Потом, когда отец ушел, мама снова уложила волосы и кирия Евгения зашла проведать соседку, Димитрий вышел на улицу и встретил там Катерину и близнецов.
– В следующий раз, когда пойдете к морю, – сказал он, – я пойду с вами.
Глава 11
После долгих уговоров Павлины Ольга наконец разрешила сыну бродить по улицам, на которых выросла.
– Если вы сами боитесь, – убеждала ее преданная служанка, – это еще не повод и сына дома запирать. Ему учиться нужно.
Сдавшись на уговоры, Ольга поставила только одно условие: эти прогулки должны остаться тайной для отца.
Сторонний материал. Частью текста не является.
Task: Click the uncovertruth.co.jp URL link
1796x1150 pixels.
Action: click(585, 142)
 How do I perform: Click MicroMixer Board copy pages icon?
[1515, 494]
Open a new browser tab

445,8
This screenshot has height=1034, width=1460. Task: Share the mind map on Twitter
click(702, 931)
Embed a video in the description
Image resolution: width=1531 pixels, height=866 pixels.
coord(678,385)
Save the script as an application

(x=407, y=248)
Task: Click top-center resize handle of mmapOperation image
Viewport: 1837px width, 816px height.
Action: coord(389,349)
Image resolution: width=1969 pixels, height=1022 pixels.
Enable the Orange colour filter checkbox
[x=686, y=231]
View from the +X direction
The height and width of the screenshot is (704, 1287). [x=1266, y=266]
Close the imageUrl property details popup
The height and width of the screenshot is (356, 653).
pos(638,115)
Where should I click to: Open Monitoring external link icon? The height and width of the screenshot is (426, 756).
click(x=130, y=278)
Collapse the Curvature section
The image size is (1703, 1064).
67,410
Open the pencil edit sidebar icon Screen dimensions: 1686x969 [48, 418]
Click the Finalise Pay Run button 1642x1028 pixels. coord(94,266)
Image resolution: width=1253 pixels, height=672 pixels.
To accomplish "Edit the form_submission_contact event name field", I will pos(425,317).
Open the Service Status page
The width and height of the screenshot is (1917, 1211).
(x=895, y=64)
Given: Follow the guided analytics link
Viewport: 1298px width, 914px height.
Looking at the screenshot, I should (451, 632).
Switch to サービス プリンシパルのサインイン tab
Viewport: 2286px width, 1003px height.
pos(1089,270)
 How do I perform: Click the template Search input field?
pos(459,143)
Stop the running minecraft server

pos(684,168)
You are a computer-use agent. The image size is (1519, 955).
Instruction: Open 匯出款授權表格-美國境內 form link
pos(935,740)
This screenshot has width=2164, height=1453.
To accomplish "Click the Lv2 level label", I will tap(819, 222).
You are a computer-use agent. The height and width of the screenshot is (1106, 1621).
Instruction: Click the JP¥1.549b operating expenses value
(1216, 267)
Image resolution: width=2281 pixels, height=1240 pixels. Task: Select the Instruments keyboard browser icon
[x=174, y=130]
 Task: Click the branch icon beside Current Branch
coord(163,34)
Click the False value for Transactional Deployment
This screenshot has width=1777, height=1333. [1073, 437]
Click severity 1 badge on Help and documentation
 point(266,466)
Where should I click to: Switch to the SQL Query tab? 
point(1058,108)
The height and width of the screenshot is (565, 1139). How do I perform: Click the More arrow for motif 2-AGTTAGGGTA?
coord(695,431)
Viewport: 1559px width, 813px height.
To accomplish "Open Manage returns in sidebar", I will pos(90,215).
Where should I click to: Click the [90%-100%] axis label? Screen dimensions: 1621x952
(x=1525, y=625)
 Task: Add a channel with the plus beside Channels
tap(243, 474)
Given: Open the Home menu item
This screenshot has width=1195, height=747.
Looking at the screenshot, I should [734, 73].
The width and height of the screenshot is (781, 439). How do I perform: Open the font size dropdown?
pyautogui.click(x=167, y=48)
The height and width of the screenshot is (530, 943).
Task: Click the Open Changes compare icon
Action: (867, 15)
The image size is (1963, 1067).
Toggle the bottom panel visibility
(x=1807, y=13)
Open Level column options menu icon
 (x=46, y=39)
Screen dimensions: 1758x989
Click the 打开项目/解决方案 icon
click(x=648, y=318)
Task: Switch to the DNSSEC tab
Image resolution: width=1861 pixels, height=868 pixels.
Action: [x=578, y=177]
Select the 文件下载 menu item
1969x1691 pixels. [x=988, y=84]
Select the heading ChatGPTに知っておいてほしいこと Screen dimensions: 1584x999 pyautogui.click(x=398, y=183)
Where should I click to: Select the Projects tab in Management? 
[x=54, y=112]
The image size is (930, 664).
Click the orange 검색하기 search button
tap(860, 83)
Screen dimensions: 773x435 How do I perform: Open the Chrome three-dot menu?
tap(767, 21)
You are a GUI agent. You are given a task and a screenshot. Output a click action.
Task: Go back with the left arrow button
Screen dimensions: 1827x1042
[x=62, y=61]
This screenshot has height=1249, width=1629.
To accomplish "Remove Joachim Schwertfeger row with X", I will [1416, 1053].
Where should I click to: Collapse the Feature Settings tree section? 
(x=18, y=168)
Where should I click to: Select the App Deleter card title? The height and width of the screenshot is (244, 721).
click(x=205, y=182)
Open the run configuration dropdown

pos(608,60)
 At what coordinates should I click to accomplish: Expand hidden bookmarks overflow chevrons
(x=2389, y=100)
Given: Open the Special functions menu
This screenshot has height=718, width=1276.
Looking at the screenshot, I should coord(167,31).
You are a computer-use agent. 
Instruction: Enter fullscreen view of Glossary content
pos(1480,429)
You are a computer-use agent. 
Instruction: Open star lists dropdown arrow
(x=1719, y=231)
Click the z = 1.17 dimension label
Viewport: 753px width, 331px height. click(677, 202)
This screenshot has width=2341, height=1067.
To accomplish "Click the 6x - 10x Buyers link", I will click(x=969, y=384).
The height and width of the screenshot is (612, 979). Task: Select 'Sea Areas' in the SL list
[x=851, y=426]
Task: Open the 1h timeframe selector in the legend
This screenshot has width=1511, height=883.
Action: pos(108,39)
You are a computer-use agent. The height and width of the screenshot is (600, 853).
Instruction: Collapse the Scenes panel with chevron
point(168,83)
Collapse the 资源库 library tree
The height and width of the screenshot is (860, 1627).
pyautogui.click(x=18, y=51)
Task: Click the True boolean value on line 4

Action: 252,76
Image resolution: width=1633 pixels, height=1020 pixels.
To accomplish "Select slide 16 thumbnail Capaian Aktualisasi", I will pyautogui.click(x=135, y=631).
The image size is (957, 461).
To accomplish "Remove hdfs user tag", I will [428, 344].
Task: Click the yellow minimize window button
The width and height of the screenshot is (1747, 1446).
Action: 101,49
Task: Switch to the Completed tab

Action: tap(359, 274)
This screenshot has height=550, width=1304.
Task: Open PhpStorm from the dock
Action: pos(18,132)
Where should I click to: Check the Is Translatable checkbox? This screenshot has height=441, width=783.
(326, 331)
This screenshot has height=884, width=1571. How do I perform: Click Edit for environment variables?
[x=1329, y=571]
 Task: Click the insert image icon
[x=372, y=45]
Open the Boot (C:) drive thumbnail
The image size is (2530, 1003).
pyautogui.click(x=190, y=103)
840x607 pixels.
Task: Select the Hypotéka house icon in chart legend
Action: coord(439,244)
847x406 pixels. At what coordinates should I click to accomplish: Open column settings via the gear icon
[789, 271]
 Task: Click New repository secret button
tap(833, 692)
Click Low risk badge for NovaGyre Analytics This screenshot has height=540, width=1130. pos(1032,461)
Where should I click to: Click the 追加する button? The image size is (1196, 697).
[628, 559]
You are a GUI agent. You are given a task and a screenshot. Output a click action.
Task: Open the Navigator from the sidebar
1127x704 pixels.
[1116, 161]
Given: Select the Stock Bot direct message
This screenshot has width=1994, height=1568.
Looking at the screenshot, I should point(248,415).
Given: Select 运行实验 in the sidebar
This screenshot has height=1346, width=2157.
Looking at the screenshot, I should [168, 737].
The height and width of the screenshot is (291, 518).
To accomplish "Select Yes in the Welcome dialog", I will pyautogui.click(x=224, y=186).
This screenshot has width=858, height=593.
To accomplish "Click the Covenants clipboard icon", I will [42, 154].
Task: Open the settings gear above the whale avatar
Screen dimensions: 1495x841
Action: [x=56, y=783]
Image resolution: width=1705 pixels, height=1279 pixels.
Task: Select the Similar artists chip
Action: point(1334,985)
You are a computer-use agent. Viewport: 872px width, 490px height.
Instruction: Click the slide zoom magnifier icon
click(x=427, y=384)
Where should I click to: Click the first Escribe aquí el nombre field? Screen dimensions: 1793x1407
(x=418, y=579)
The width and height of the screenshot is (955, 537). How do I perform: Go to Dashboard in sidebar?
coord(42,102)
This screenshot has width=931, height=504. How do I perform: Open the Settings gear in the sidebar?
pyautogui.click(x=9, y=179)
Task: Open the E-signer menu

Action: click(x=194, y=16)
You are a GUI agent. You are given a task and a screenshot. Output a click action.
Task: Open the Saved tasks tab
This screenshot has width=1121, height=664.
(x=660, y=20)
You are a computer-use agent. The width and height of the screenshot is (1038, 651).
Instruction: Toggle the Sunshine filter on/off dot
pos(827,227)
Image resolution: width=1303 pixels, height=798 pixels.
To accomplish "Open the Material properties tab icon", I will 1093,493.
Для Димитрия наступили беззаботные дни. Вместе с ним и тремя девочками обычно ходили гулять и Элиас с Исааком. По улицам стайками ходило много ребят, так что на их маленькую компанию, шатающуюся по городу, оживленно болтающую и играющую в прятки, никто не оборачивался. У Димитрия всегда было с собой несколько монеток, а на них у уличного торговца можно было купить кулиорий – круглых булочек с кунжутом. Этого им хватало, чтобы насытиться на весь день, до возвращения домой.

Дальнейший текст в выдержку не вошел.